# Challenge:
Repeat these rows word for word, starting at the line with "Image resolution: width=365" and continuing through the last line of the rows.

Start

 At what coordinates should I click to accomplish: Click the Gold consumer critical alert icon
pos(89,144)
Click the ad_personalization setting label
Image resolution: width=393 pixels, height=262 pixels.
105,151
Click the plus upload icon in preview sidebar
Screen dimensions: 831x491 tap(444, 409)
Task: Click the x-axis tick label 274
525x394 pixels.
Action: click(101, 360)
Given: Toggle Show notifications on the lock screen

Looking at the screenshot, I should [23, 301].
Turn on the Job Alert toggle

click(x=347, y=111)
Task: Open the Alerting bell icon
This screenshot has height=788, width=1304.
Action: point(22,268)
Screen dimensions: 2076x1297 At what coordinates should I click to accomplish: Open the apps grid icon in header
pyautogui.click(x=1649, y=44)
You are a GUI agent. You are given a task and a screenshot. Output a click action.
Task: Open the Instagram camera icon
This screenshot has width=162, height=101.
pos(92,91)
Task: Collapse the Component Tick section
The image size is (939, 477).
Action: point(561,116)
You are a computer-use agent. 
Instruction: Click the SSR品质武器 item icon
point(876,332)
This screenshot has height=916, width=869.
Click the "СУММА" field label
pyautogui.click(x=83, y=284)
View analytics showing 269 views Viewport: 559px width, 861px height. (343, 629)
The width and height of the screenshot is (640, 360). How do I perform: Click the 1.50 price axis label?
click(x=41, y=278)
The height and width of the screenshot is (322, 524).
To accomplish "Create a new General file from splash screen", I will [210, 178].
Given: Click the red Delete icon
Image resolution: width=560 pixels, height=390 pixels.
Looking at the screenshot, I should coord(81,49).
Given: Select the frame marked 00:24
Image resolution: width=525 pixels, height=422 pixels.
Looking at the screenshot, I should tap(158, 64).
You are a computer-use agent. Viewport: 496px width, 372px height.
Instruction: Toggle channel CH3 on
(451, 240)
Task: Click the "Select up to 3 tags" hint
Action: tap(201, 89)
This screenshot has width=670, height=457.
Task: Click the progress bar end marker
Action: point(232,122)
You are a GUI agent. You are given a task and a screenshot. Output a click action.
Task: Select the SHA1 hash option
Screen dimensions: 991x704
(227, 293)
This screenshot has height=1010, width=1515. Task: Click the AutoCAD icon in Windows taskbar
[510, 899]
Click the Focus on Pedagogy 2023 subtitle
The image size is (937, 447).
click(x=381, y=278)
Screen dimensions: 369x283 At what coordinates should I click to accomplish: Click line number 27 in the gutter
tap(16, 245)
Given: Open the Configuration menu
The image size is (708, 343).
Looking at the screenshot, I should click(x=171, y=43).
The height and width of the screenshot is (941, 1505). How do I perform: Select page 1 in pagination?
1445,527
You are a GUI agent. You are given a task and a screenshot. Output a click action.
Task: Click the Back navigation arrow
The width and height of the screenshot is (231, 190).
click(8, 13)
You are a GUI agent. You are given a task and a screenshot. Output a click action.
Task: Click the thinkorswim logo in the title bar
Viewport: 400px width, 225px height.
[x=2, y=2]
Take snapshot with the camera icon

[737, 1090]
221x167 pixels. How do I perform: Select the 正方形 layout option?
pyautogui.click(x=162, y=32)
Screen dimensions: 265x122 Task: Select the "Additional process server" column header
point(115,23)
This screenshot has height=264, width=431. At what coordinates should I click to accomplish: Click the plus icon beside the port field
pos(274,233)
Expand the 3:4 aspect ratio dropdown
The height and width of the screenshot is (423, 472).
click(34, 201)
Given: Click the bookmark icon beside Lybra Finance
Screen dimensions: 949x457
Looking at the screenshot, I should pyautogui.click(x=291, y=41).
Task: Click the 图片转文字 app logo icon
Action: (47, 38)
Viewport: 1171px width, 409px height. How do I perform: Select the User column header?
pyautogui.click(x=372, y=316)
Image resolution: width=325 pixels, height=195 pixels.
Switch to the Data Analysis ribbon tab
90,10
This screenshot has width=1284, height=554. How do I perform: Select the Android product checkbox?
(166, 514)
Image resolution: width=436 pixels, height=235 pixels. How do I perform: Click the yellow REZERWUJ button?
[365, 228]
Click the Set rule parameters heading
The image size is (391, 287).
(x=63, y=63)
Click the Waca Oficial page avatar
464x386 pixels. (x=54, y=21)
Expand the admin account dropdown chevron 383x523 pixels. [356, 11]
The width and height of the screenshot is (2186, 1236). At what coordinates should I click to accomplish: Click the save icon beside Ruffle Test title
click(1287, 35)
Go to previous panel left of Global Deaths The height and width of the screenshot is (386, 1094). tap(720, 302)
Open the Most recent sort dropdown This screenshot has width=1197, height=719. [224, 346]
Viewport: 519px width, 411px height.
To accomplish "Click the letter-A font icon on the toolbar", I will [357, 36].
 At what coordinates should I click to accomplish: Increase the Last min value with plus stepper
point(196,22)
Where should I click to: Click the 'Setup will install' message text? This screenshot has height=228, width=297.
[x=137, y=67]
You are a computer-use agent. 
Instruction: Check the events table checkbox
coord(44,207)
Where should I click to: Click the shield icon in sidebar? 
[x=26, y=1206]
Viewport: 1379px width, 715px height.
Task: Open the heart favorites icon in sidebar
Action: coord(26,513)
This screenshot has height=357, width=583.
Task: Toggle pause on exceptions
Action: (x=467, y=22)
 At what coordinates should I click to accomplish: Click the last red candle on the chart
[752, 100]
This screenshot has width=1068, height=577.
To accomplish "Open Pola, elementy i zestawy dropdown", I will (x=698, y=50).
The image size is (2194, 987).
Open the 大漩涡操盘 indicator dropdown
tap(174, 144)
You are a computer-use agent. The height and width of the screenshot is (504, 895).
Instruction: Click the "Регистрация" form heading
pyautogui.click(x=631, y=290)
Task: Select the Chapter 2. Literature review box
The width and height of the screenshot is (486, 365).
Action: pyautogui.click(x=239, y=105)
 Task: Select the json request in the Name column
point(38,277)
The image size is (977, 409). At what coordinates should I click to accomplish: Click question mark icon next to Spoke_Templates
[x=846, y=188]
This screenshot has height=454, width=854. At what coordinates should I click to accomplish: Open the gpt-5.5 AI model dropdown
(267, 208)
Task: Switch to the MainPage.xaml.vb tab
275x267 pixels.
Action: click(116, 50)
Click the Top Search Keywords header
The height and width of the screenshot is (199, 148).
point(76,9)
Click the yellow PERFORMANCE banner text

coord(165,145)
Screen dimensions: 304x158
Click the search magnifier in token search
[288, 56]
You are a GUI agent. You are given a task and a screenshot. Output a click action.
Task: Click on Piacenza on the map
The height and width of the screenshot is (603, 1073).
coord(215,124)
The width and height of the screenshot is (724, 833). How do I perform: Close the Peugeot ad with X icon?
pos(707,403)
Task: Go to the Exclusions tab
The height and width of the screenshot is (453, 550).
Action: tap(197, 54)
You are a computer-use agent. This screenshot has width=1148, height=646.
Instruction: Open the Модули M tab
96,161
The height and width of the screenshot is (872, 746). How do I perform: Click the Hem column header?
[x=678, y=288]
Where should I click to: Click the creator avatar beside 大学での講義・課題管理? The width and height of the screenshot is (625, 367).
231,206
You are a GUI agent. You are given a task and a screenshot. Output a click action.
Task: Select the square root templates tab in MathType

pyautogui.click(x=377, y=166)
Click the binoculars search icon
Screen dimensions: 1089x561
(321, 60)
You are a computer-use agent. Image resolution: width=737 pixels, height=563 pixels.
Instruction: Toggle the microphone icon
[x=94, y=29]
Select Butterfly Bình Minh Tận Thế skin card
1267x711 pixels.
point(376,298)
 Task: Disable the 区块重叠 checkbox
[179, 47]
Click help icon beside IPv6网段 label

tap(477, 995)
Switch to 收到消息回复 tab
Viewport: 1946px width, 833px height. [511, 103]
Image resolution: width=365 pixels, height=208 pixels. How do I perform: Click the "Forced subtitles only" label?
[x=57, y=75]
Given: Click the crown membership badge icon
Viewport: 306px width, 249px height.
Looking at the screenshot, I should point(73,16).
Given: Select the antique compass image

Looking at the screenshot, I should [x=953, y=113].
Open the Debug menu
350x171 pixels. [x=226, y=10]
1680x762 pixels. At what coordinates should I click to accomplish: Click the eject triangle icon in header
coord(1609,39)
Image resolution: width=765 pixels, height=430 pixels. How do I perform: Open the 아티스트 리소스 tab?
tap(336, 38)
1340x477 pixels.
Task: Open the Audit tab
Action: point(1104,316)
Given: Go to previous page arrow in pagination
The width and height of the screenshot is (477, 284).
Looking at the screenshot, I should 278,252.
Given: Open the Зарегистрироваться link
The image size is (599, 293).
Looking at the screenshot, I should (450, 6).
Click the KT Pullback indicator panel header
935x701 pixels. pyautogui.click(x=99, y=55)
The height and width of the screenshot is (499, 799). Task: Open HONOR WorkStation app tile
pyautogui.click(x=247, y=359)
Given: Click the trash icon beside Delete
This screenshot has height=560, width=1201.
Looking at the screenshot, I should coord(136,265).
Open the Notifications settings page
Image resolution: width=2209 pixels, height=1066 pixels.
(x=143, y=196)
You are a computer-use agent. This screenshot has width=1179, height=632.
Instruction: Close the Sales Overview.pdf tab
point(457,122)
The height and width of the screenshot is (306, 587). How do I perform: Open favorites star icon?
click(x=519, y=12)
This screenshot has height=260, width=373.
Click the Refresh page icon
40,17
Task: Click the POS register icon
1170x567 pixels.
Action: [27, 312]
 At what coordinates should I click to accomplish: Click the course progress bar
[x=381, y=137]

End

# Full answer:
Image resolution: width=365 pixels, height=208 pixels. How do I perform: Click the "Forced subtitles only" label?
[x=57, y=75]
Given: Click the crown membership badge icon
Viewport: 306px width, 249px height.
Looking at the screenshot, I should point(73,16).
Given: Select the antique compass image

Looking at the screenshot, I should [x=953, y=113].
Open the Debug menu
350x171 pixels. [x=226, y=10]
1680x762 pixels. At what coordinates should I click to accomplish: Click the eject triangle icon in header
coord(1609,39)
Image resolution: width=765 pixels, height=430 pixels. How do I perform: Open the 아티스트 리소스 tab?
tap(336, 38)
1340x477 pixels.
Task: Open the Audit tab
Action: point(1104,316)
Given: Go to previous page arrow in pagination
The width and height of the screenshot is (477, 284).
Looking at the screenshot, I should 278,252.
Given: Open the Зарегистрироваться link
The image size is (599, 293).
Looking at the screenshot, I should (450, 6).
Click the KT Pullback indicator panel header
935x701 pixels. pyautogui.click(x=99, y=55)
The height and width of the screenshot is (499, 799). Task: Open HONOR WorkStation app tile
pyautogui.click(x=247, y=359)
Given: Click the trash icon beside Delete
This screenshot has height=560, width=1201.
Looking at the screenshot, I should coord(136,265).
Open the Notifications settings page
Image resolution: width=2209 pixels, height=1066 pixels.
(x=143, y=196)
You are a computer-use agent. This screenshot has width=1179, height=632.
Instruction: Close the Sales Overview.pdf tab
point(457,122)
The height and width of the screenshot is (306, 587). How do I perform: Open favorites star icon?
click(x=519, y=12)
This screenshot has height=260, width=373.
Click the Refresh page icon
40,17
Task: Click the POS register icon
1170x567 pixels.
Action: [27, 312]
 At what coordinates should I click to accomplish: Click the course progress bar
[x=381, y=137]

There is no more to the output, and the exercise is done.